Because of his felony drug conviction, [the defendant] was without a defense to or viable basis for contesting deportation. What he argues to be prejudice is the lost opportunity during the pendency of his deportation proceeding to obtain relief in state district court on his prior felony drug conviction based on ineffective assistance of counsel. We agree with the district court that this lost opportunity is too speculative here to qualify as prejudice. There [is] no reasonable basis for finding that the outcome of [the defendant's] deportation case would have been different. . . .United States v. Avila-Gonzalez, No. 98-1391, 1999 WL 1037572, at *3n. 5 (10th Cir. Nov. 16, 1999). Likewise, this Court finds that Defendant's pending state habeas petitions are too speculative to undergird the claim that his removal order was fundamentally unfair. Because Defendant is unable to make a showing of fundamental unfairness, the 1998 deportation order may be used to establish an element of a criminal offense. Espinoza-Farlo, 34 F.3d at 471. In turn, Defendant's motion to dismiss his indictment is denied.
With regard to Defendant's motion to withdraw his guilty plea to the § 1326 violation, that too is denied. No defendant has an absolute right to withdraw a guilty plea. United States v. Neeley, 189 F.3d 670, 685 (7th Cir. 1999).
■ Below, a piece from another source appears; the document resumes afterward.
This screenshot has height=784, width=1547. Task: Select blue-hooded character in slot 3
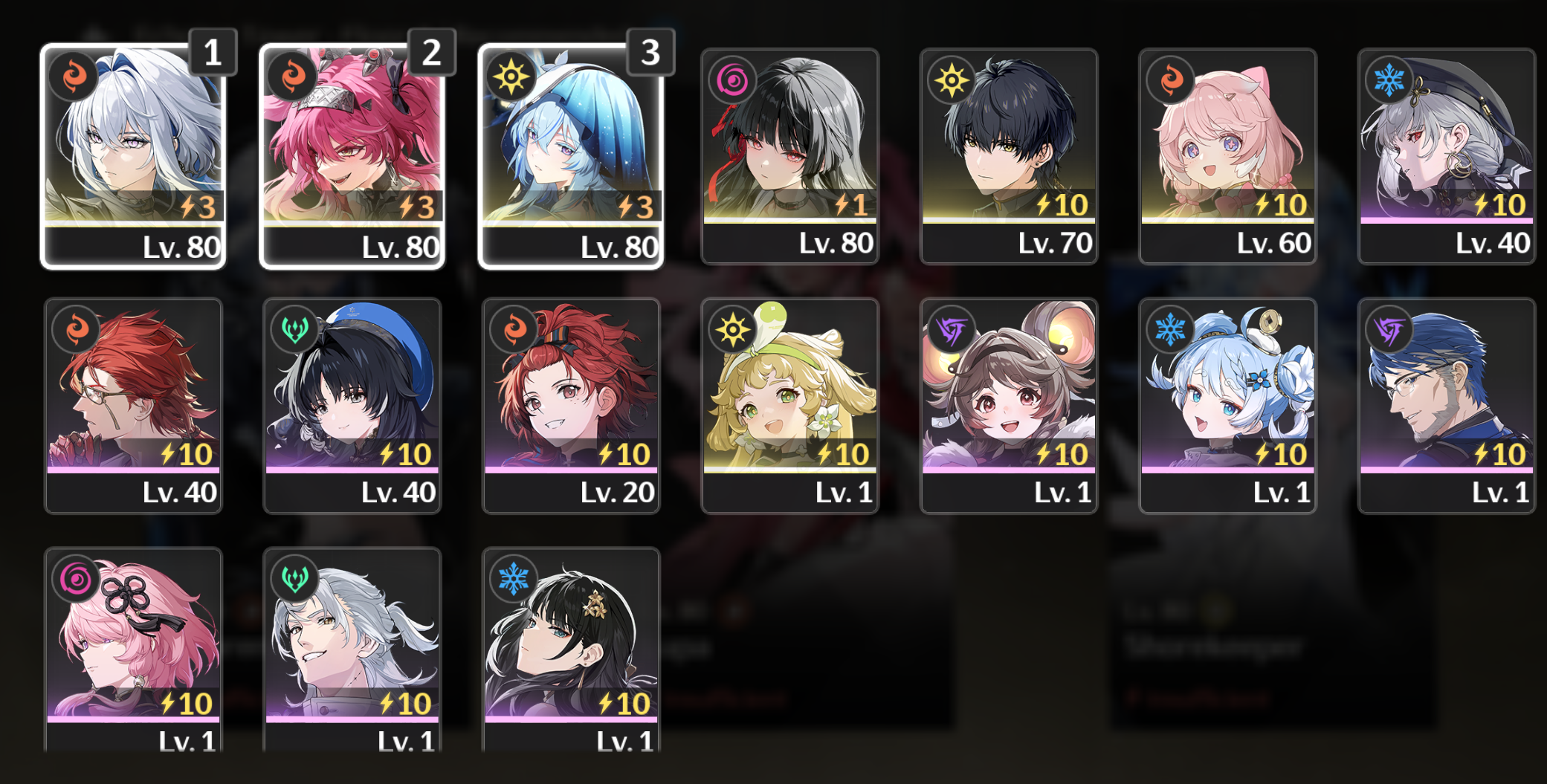pyautogui.click(x=570, y=156)
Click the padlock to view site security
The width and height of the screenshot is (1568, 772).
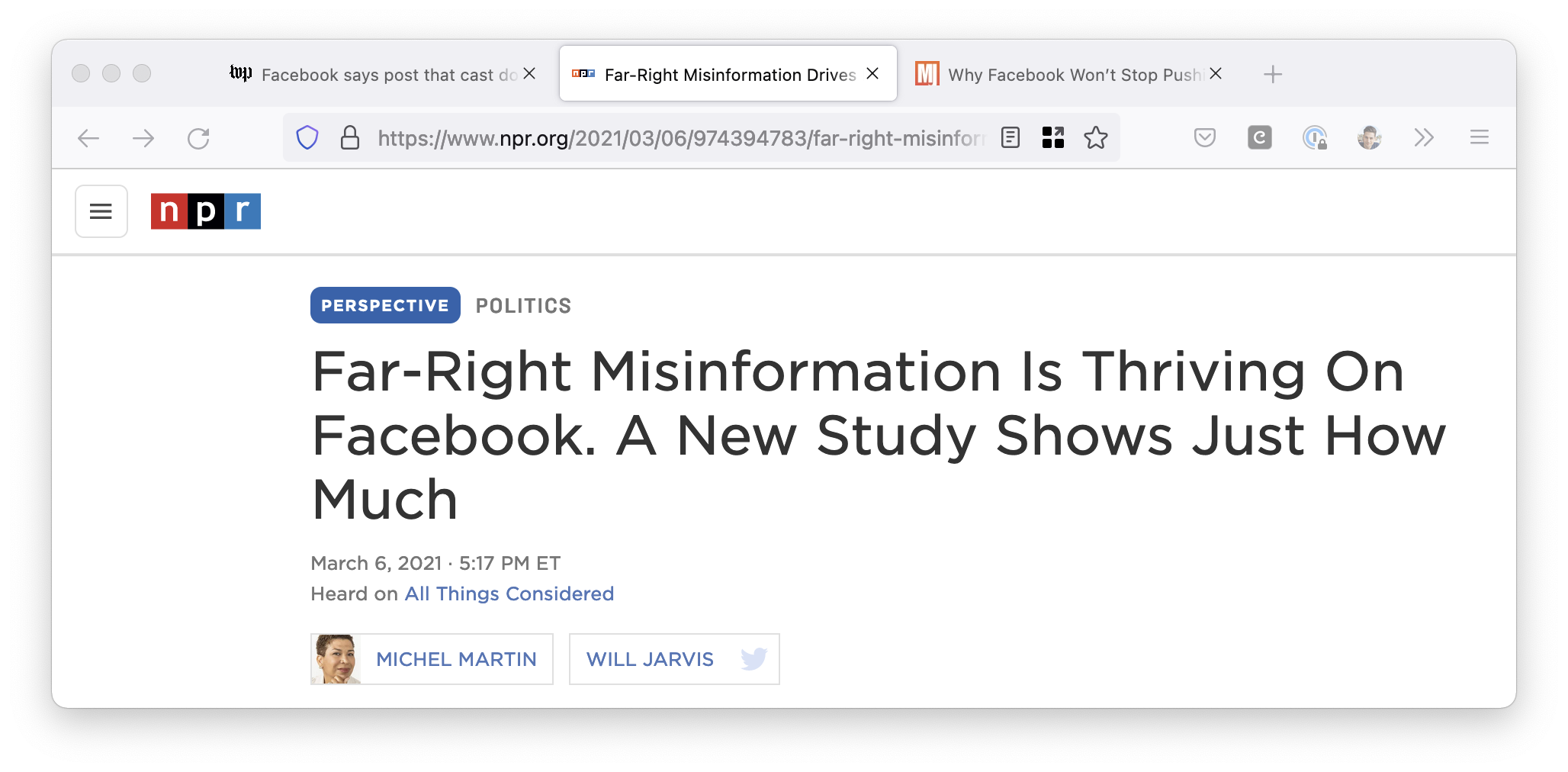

A withdrawal will be permitted if the defendant satisfactorily bears the burden of presenting a "fair and just" reason compelling withdrawal. Id; Fed.R.Crim. p. 32(e). Defendant does not challenge the propriety of the Rule 11 plea colloquy held before this Court. See Fed.R.Crim.P. 11. Instead, Defendant's motion to withdraw his plea is predicated on the alleged denial of his appellate rights at his 1998 deportation hearing. In light of the Court's finding that Defendant's collateral challenge is without merit, the Court finds no fair and just reason for withdrawing Defendant's plea.
In fact, the Court, together with both parties, thoroughly investigated the propriety of this plea in light of Defendant's contention that he did not waive his right to appeal the 1998 removal order. It was only after Defendant's attorney assured the Court that Defendant had, by leaving the United States, waived his appellate right, and that his then-current plea was entirely voluntary and informed, that this Court accepted the plea.
IV. Conclusion
For the foregoing reasons, Defendant's Motion to Dismiss Indictment is DENIED. Likewise, his Motion to Withdraw Guilty Plea is also DENIED.